Palimpsests of complexity
Even firms that avoid shadow AI stumble over complexity. Netskope, a cloud-security vendor, notes that enterprises typically juggle 68 different security tools. This palimpsest of overlapping platforms creates blind spots and overwhelms staff. Tony Burnside, its Asia-Pacific head, puts it plainly: “Complexity is absolutely the enemy of security”. His firm pitches a single integrated platform as the cure, with Australian government agencies and banks among its customers.
Simplification is not merely a vendor’s sales pitch. Over-complexity paralyses decision-making, just as surely as OT-IT mistrust or staff burnout. Whether the problem is an overworked analyst, a quarrelling control room or an octopus of bots, the system fails not because adversaries are omnipotent but because defenders are divided.
A regulatory squeeze
Boards are belatedly alert. Directors are now personally liable for cyber failures. Yet expectations remain detached from reality. Most executives expect recovery from a breach within five days; in practice, the average is 30 to 42. Regulations proliferate: one bank faced more than 3,000 separate cyber and governance requirements. The burden risks deepening fatigue without delivering resilience.

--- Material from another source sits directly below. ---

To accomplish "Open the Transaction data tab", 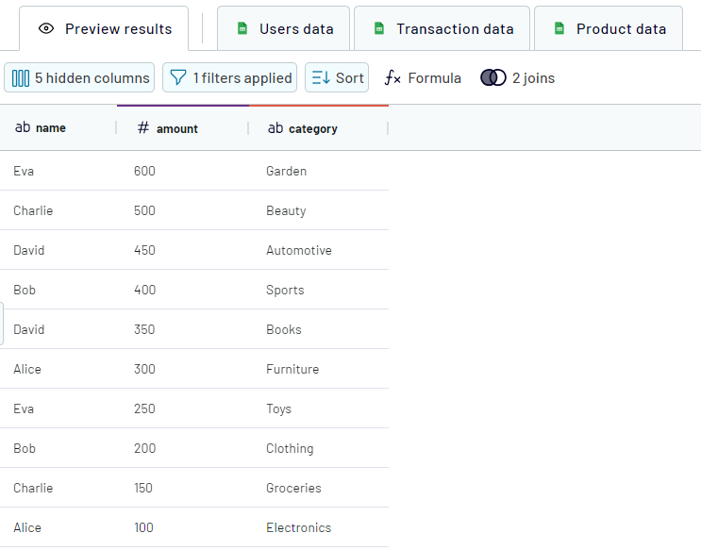I will click(454, 29).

Carhart cautions against Hollywood caricatures. Attacks on industrial systems rarely cause instant explosions. More often they disable monitoring screens, delay logistics or quietly exfiltrate secrets. State groups in Russia, China and Iran have proved adept; ransomware gangs are following suit. The barrier to entry is falling, even as defenders grapple with ageing equipment and ossified culture. Many critical systems still run on Windows 95 or NT, with life cycles measured in decades.

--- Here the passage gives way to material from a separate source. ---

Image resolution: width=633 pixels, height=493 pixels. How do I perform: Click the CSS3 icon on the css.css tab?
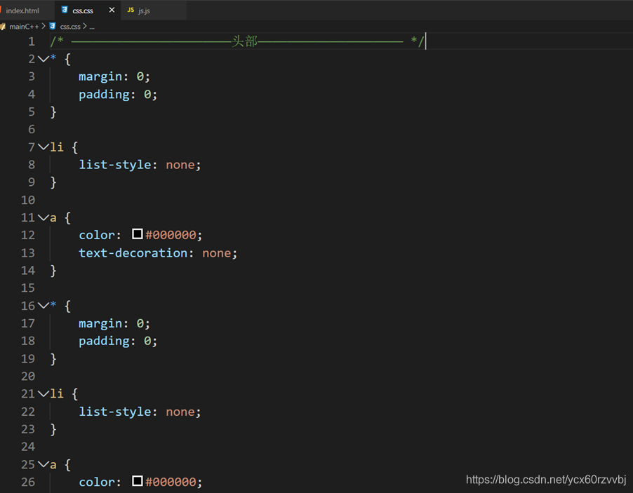click(x=63, y=11)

The real lesson is sobering: the system is more fragile than the technology. Cybersecurity is not merely about malware signatures or compliance checklists. It is about ensuring that the people charged with defending critical systems can trust one another, endure the strain, and make decisions amid uncertainty.
The human firewall
For C-suites, three imperatives stand out. First, rebuild trust: without cultural integration between operational technology and information technology, incident rooms resemble divorce courts. Second, address fatigue: mental health, realistic expectations and career pathways matter as much as technical skills. Third, simplify: the fewer moving parts, the fewer cracks adversaries can exploit.
Failure to act leaves firms vulnerable to the silent breach, one that requires no exotic exploit. It arises when defenders are too tired to notice, or too hostile to co-operate.
Carhart understands this better than most. Her career has been spent among oil rigs, power stations and water plants. Yet her most important tool is not a malware scanner but diplomacy. That is why the sign on her desk does not read “Incident Responder”. It reads: “Marriage counselor.”